Alors que les coûts des arrêts maladie s’envolent, le gouvernement français s’attaque à cette problématique en introduisant un nouveau projet de loi.
Le poids des arrêts maladie sur les finances publiques inquiète l’exécutif. En 2025, la Sécurité sociale devrait débourser 12 milliards d’euros pour couvrir les indemnités journalières. Dans ce contexte, le gouvernement redouble d’efforts pour limiter ces coûts, comme le souligne BFMTV.

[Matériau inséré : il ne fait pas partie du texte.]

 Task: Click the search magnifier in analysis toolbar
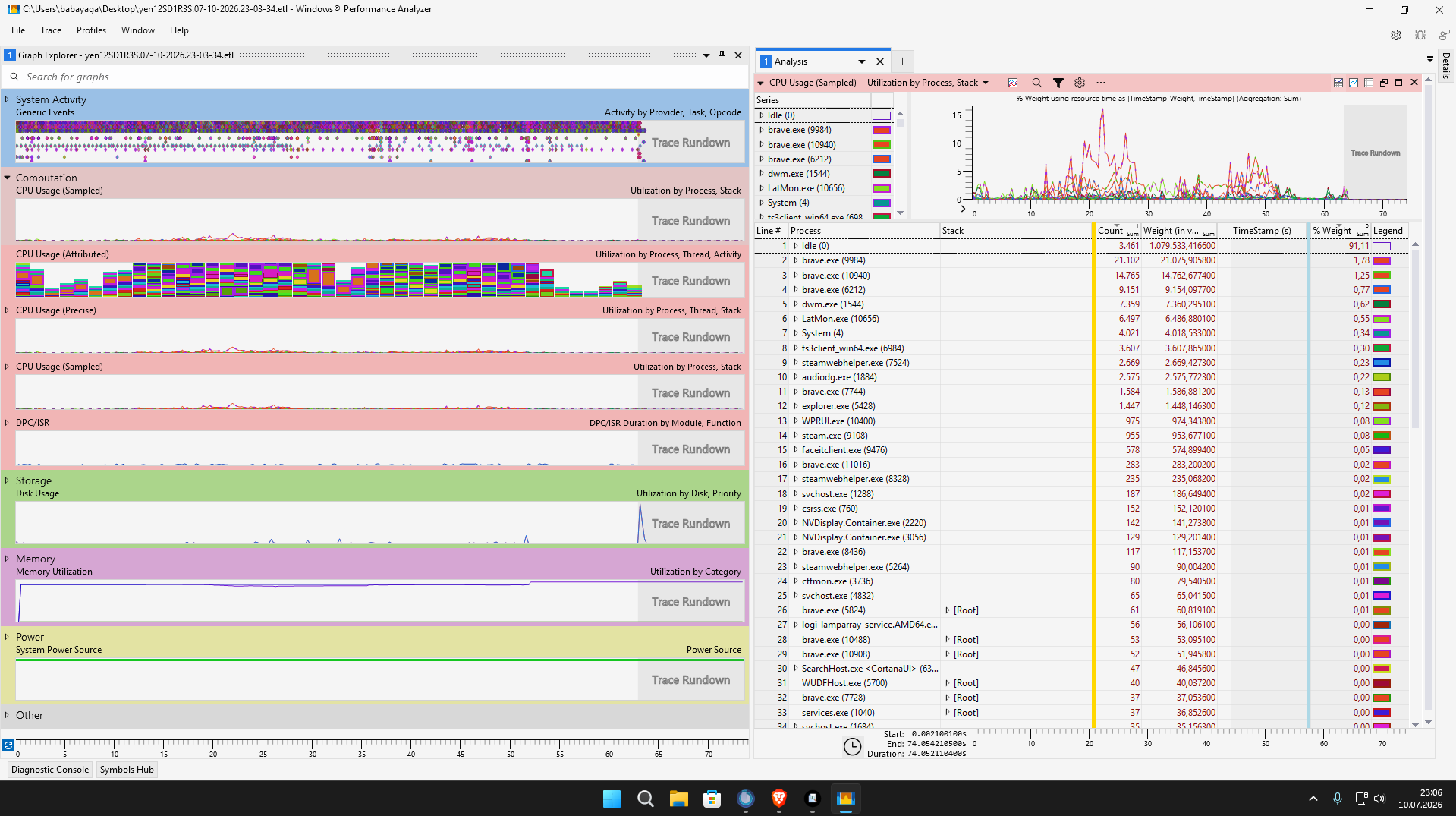click(x=1036, y=83)
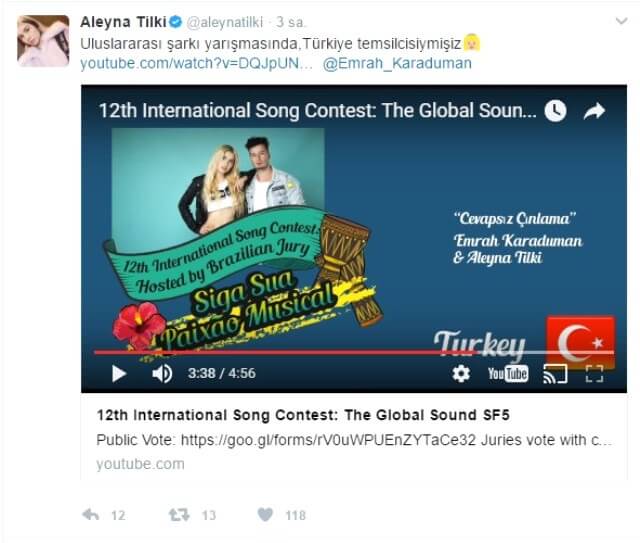Like the tweet with heart icon

point(265,514)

Dès le début du mois de mars, plusieurs ministres se sont réunis sous la direction du Premier ministre pour réévaluer les dispositifs encadrant les arrêts de travail. Ce tour de table, qui exclut syndicalistes et représentants d’entreprises, fait l’objet d’une attention particulière, tant les enjeux économiques sont élevés.
Des règles en constante évolution
Depuis 2022, chaque gouvernement a apporté sa touche aux régulations concernant les arrêts maladie. Les modifications récentes incluent le déremboursement de certains arrêts prolongés suite à des téléconsultations, ainsi que des restrictions de durée et de contrôle des arrêts, comme l'autorisation d'employeurs de vérifier la légitimité des arrêts de travail. En avril 2025, un décret prévoit une réduction du plafond des indemnités journalières couvertes par l’Assurance maladie, qui passera de 1,8 à 1,4 Smic.
Le projet de loi en préparation pourrait cibler en priorité les arrêts de longue durée, proposant par exemple, un basculement vers des mi-temps thérapeutiques. Les arrêts courts ne seront pas épargnés, avec des possibles réductions de plafonds d’indemnisation. Par ailleurs, le gouvernement semble vouloir renforcer le service "SOS IJ", destiné à soutenir les médecins face à des situations complexes concernant les arrêts maladie.